On Mon, Nov 11, 2002 at 10:26:23PM -0500, [email protected] wrote:
> On Mon, 11 Nov 2002 16:04:07 PST, "Crist J. Clark" <[email protected]>  said:
> 
> > Has anyone here been in a similar situation? Did turning off NAT break
> > anything? Is anyone aware of or can think of anything that turning off
> > NAT might break? (Ignore the fact any customers connected during the
> 
> If the users have been getting a static address in the 10/8 range, they may
> have it hardcoded someplace.  If they've been getting their address/netmask/
> DNS/etc via DHCP, then they'd already have discovered it breaks when they
> hardcode it since the next time they connect they'll be up a creek.

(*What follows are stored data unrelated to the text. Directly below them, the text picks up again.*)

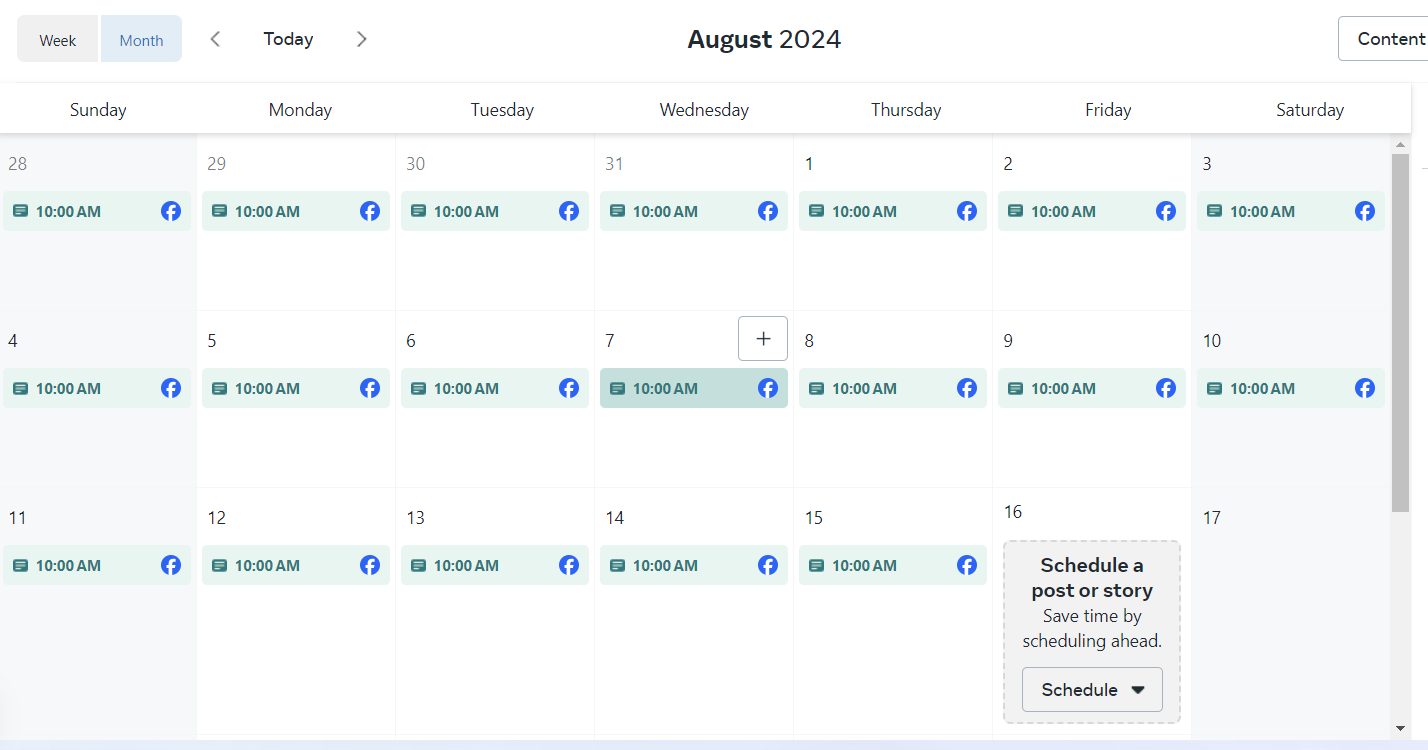This screenshot has width=1428, height=750.
Task: Click the vertical scrollbar thumb of the calendar
Action: [x=1400, y=333]
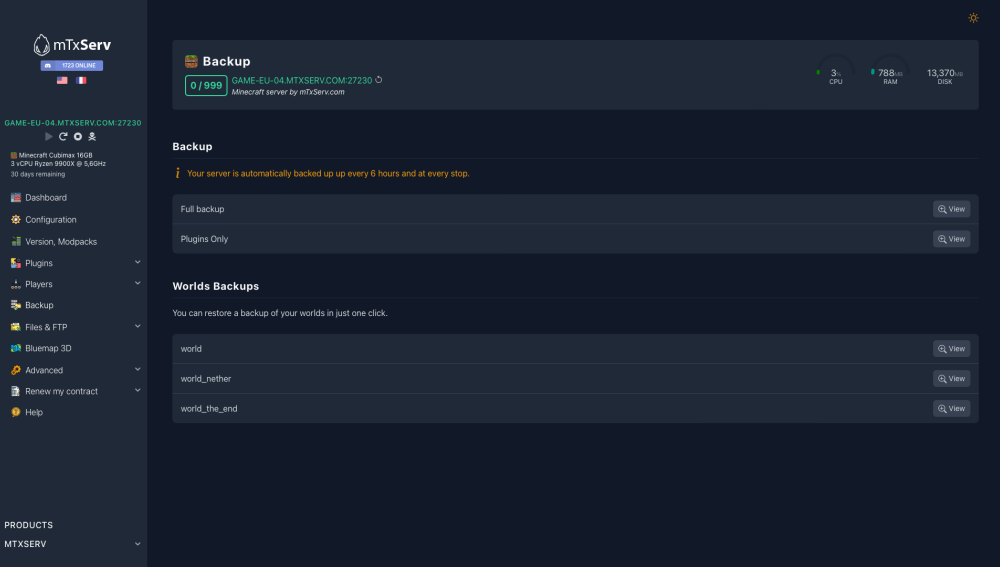Click the refresh icon beside the server address

point(379,80)
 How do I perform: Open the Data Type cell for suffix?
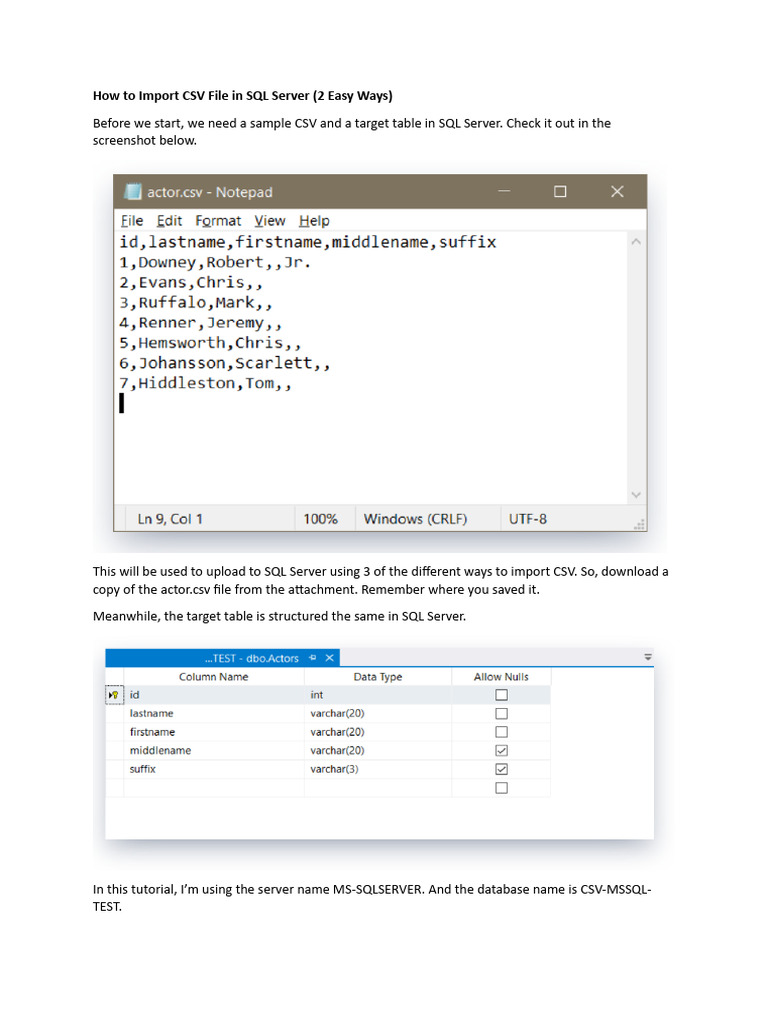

As I stated in the original mail this is a dial-up-type service. The
connections are serial using PPP. The addresses are assigned within
PPP and are dynamic. They could get a different one within the block
every time they connect. Due to the nature of the service, we know for
sure that customers do not maintain always-on or almost always-on
connections.

Maybe a little diagram is in order,

 [Customer]-----["Modem"]---{OurNet}---[NATing Router]---{Internet}
          ^ PPP                                      ^
          |                                          |
          |                                          |
   10.100.100.0/24                            AAA.BBB.CCC.0/24

The NATing Router does one-to-one NAT. It is _not_ a firewall. Once an
association between, say, 10.100.100.10 <-> AAA.BBB.CCC.10 is
established by an outgoing packet, you _can_ send arbitrary datagrams
back to AAA.BBB.CCC.10 and they get to 10.100.100.10. (The last octet
does not necessarily match up like that, however). There is _really_
no security benefit to the NAT.

This is what we are moving to,

 [Customer]-----["Modem"]---{OurNet}---[Router]---{Internet}
          ^ PPP
          |
          |
   AAA.BBB.CCC.0/24

(In actuality it's a little more complicated with multiple "modem"
banks and multiple egress points to the Internet.) So as far as the
_outside_ world is concerned, the addresses look the same. So, say
someone has firewall rules allowing our customers some special access
as they come across the Internet. This will _not_ break. The customers
still will have the same source address.

The thing we just know is that if we stand up in front of the upper
management and say, "There is no way this can possibly break
_anything,_" there will have been some brilliant idiot out there who
found a way to set up some unmanned site with a configuration that
gets broken and some customer raises holy hell when they have to fly a
helicopter out to some remote location to get in a tech to fix it.
-- 
Crist J. Clark                     |     [email protected]
                                   |     [email protected]
http://people.freebsd.org/~cjc/    |     [email protected]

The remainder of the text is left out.